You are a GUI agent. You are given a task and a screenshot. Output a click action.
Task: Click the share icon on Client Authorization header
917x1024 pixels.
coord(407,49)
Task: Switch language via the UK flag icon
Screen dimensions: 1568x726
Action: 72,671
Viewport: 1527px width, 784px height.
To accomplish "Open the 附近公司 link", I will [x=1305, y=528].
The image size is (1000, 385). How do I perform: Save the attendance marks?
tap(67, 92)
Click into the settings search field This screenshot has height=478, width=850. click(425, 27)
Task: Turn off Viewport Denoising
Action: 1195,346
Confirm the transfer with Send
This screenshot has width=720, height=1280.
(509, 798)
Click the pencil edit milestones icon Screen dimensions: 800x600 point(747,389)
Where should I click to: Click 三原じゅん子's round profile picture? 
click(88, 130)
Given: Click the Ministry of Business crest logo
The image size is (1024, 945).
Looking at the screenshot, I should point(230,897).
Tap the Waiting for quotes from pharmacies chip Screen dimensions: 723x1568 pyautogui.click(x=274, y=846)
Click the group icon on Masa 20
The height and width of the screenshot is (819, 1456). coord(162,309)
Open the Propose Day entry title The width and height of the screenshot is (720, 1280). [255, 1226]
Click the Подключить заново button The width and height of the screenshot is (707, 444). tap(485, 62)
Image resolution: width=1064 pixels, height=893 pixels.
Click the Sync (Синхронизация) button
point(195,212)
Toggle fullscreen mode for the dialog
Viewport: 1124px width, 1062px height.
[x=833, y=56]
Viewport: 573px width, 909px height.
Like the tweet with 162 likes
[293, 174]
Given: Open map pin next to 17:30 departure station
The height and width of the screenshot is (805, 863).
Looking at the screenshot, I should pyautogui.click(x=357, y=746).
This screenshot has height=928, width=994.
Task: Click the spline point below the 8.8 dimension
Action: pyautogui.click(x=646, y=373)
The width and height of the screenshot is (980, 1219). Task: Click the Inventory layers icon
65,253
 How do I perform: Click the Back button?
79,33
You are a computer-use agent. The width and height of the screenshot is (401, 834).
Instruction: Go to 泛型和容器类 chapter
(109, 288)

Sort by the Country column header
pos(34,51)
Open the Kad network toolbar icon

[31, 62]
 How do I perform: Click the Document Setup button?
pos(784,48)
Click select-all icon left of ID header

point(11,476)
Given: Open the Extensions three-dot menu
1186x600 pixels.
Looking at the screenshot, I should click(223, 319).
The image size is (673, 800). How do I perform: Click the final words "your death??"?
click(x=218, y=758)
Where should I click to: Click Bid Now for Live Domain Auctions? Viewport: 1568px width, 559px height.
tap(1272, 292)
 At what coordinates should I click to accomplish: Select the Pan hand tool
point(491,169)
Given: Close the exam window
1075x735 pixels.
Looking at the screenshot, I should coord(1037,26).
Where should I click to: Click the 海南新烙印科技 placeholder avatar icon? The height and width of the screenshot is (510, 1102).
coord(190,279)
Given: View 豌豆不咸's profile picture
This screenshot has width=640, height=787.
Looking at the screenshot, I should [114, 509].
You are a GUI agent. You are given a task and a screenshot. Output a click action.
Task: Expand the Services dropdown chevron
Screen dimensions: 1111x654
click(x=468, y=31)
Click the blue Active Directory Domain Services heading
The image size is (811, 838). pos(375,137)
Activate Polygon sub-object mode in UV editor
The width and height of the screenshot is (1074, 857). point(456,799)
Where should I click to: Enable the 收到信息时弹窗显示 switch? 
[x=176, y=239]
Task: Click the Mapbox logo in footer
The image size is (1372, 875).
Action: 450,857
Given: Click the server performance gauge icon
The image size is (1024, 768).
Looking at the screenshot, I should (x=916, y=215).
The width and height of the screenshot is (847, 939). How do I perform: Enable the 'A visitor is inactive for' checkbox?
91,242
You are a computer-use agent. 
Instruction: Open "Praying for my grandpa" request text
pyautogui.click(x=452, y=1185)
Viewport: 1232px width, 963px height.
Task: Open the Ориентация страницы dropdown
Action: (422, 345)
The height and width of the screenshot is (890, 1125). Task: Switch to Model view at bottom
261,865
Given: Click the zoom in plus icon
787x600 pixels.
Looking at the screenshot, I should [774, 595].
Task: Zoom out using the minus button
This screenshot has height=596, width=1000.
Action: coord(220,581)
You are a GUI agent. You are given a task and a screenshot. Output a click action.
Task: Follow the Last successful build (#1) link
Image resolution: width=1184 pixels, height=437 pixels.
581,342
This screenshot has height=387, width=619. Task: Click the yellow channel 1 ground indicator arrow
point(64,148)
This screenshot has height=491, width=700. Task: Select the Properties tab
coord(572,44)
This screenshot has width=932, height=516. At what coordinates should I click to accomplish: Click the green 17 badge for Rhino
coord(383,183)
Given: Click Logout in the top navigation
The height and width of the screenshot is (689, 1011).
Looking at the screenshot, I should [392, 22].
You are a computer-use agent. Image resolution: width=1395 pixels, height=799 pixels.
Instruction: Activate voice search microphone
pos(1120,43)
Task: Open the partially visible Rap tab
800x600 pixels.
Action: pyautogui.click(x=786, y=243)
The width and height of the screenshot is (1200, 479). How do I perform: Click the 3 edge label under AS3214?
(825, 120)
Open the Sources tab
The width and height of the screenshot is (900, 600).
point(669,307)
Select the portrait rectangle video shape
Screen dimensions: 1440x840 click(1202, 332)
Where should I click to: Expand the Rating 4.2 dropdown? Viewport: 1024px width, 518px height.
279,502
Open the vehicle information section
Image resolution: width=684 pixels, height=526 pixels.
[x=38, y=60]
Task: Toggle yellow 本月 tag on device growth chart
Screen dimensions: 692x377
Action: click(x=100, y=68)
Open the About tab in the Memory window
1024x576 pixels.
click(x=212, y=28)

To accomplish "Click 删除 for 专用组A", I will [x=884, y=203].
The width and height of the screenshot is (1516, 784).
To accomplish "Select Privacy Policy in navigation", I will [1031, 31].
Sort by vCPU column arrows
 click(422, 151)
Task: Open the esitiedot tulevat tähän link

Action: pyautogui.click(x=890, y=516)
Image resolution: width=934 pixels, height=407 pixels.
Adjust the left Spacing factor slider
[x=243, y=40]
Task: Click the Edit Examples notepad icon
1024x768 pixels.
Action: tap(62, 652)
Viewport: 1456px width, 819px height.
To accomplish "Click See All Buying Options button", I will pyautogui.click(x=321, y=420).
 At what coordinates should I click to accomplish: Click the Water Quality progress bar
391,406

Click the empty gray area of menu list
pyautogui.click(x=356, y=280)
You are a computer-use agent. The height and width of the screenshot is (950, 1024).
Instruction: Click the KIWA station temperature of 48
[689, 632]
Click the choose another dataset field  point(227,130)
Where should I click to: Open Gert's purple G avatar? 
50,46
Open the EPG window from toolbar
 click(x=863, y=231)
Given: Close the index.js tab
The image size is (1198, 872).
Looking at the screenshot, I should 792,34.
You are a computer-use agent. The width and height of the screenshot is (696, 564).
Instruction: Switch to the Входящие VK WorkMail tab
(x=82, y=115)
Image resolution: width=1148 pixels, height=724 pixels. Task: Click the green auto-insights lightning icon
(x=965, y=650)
---
All the records, from start to finish, are to be repeated exactly.

THE COMPLETED TASK:
You are a GUI agent. You are given a task and a screenshot. Output a click action.
Task: Click the share icon on Client Authorization header
917x1024 pixels.
coord(407,49)
Task: Switch language via the UK flag icon
Screen dimensions: 1568x726
Action: 72,671
Viewport: 1527px width, 784px height.
To accomplish "Open the 附近公司 link", I will [x=1305, y=528].
The image size is (1000, 385). How do I perform: Save the attendance marks?
tap(67, 92)
Click into the settings search field This screenshot has height=478, width=850. click(425, 27)
Task: Turn off Viewport Denoising
Action: 1195,346
Confirm the transfer with Send
This screenshot has width=720, height=1280.
(509, 798)
Click the pencil edit milestones icon Screen dimensions: 800x600 point(747,389)
Where should I click to: Click 三原じゅん子's round profile picture? 
click(88, 130)
Given: Click the Ministry of Business crest logo
The image size is (1024, 945).
Looking at the screenshot, I should point(230,897).
Tap the Waiting for quotes from pharmacies chip Screen dimensions: 723x1568 pyautogui.click(x=274, y=846)
Click the group icon on Masa 20
The height and width of the screenshot is (819, 1456). coord(162,309)
Open the Propose Day entry title The width and height of the screenshot is (720, 1280). [255, 1226]
Click the Подключить заново button The width and height of the screenshot is (707, 444). tap(485, 62)
Image resolution: width=1064 pixels, height=893 pixels.
Click the Sync (Синхронизация) button
point(195,212)
Toggle fullscreen mode for the dialog
Viewport: 1124px width, 1062px height.
[x=833, y=56]
Viewport: 573px width, 909px height.
Like the tweet with 162 likes
[293, 174]
Given: Open map pin next to 17:30 departure station
The height and width of the screenshot is (805, 863).
Looking at the screenshot, I should pyautogui.click(x=357, y=746).
This screenshot has height=928, width=994.
Task: Click the spline point below the 8.8 dimension
Action: pyautogui.click(x=646, y=373)
The width and height of the screenshot is (980, 1219). Task: Click the Inventory layers icon
65,253
 How do I perform: Click the Back button?
79,33
You are a computer-use agent. The width and height of the screenshot is (401, 834).
Instruction: Go to 泛型和容器类 chapter
(109, 288)

Sort by the Country column header
pos(34,51)
Open the Kad network toolbar icon

[31, 62]
 How do I perform: Click the Document Setup button?
pos(784,48)
Click select-all icon left of ID header

point(11,476)
Given: Open the Extensions three-dot menu
1186x600 pixels.
Looking at the screenshot, I should click(223, 319).
The image size is (673, 800). How do I perform: Click the final words "your death??"?
click(x=218, y=758)
Where should I click to: Click Bid Now for Live Domain Auctions? Viewport: 1568px width, 559px height.
tap(1272, 292)
 At what coordinates should I click to accomplish: Select the Pan hand tool
point(491,169)
Given: Close the exam window
1075x735 pixels.
Looking at the screenshot, I should coord(1037,26).
Where should I click to: Click the 海南新烙印科技 placeholder avatar icon? The height and width of the screenshot is (510, 1102).
coord(190,279)
Given: View 豌豆不咸's profile picture
This screenshot has width=640, height=787.
Looking at the screenshot, I should [114, 509].
You are a GUI agent. You are given a task and a screenshot. Output a click action.
Task: Expand the Services dropdown chevron
Screen dimensions: 1111x654
click(x=468, y=31)
Click the blue Active Directory Domain Services heading
The image size is (811, 838). pos(375,137)
Activate Polygon sub-object mode in UV editor
The width and height of the screenshot is (1074, 857). point(456,799)
Where should I click to: Enable the 收到信息时弹窗显示 switch? 
[x=176, y=239]
Task: Click the Mapbox logo in footer
The image size is (1372, 875).
Action: 450,857
Given: Click the server performance gauge icon
The image size is (1024, 768).
Looking at the screenshot, I should (x=916, y=215).
The width and height of the screenshot is (847, 939). How do I perform: Enable the 'A visitor is inactive for' checkbox?
91,242
You are a computer-use agent. 
Instruction: Open "Praying for my grandpa" request text
pyautogui.click(x=452, y=1185)
Viewport: 1232px width, 963px height.
Task: Open the Ориентация страницы dropdown
Action: (422, 345)
The height and width of the screenshot is (890, 1125). Task: Switch to Model view at bottom
261,865
Given: Click the zoom in plus icon
787x600 pixels.
Looking at the screenshot, I should [774, 595].
Task: Zoom out using the minus button
This screenshot has height=596, width=1000.
Action: coord(220,581)
You are a GUI agent. You are given a task and a screenshot. Output a click action.
Task: Follow the Last successful build (#1) link
Image resolution: width=1184 pixels, height=437 pixels.
581,342
This screenshot has height=387, width=619. Task: Click the yellow channel 1 ground indicator arrow
point(64,148)
This screenshot has height=491, width=700. Task: Select the Properties tab
coord(572,44)
This screenshot has width=932, height=516. At what coordinates should I click to accomplish: Click the green 17 badge for Rhino
coord(383,183)
Given: Click Logout in the top navigation
The height and width of the screenshot is (689, 1011).
Looking at the screenshot, I should [392, 22].
You are a computer-use agent. Image resolution: width=1395 pixels, height=799 pixels.
Instruction: Activate voice search microphone
pos(1120,43)
Task: Open the partially visible Rap tab
800x600 pixels.
Action: pyautogui.click(x=786, y=243)
The width and height of the screenshot is (1200, 479). How do I perform: Click the 3 edge label under AS3214?
(825, 120)
Open the Sources tab
The width and height of the screenshot is (900, 600).
point(669,307)
Select the portrait rectangle video shape
Screen dimensions: 1440x840 click(1202, 332)
Where should I click to: Expand the Rating 4.2 dropdown? Viewport: 1024px width, 518px height.
279,502
Open the vehicle information section
Image resolution: width=684 pixels, height=526 pixels.
[x=38, y=60]
Task: Toggle yellow 本月 tag on device growth chart
Screen dimensions: 692x377
Action: click(x=100, y=68)
Open the About tab in the Memory window
1024x576 pixels.
click(x=212, y=28)

To accomplish "Click 删除 for 专用组A", I will [x=884, y=203].
The width and height of the screenshot is (1516, 784).
To accomplish "Select Privacy Policy in navigation", I will [1031, 31].
Sort by vCPU column arrows
 click(422, 151)
Task: Open the esitiedot tulevat tähän link

Action: pyautogui.click(x=890, y=516)
Image resolution: width=934 pixels, height=407 pixels.
Adjust the left Spacing factor slider
[x=243, y=40]
Task: Click the Edit Examples notepad icon
1024x768 pixels.
Action: tap(62, 652)
Viewport: 1456px width, 819px height.
To accomplish "Click See All Buying Options button", I will pyautogui.click(x=321, y=420).
 At what coordinates should I click to accomplish: Click the Water Quality progress bar
391,406

Click the empty gray area of menu list
pyautogui.click(x=356, y=280)
You are a computer-use agent. The height and width of the screenshot is (950, 1024).
Instruction: Click the KIWA station temperature of 48
[689, 632]
Click the choose another dataset field  point(227,130)
Where should I click to: Open Gert's purple G avatar? 
50,46
Open the EPG window from toolbar
 click(x=863, y=231)
Given: Close the index.js tab
The image size is (1198, 872).
Looking at the screenshot, I should 792,34.
You are a computer-use agent. The width and height of the screenshot is (696, 564).
Instruction: Switch to the Входящие VK WorkMail tab
(x=82, y=115)
Image resolution: width=1148 pixels, height=724 pixels. Task: Click the green auto-insights lightning icon
(x=965, y=650)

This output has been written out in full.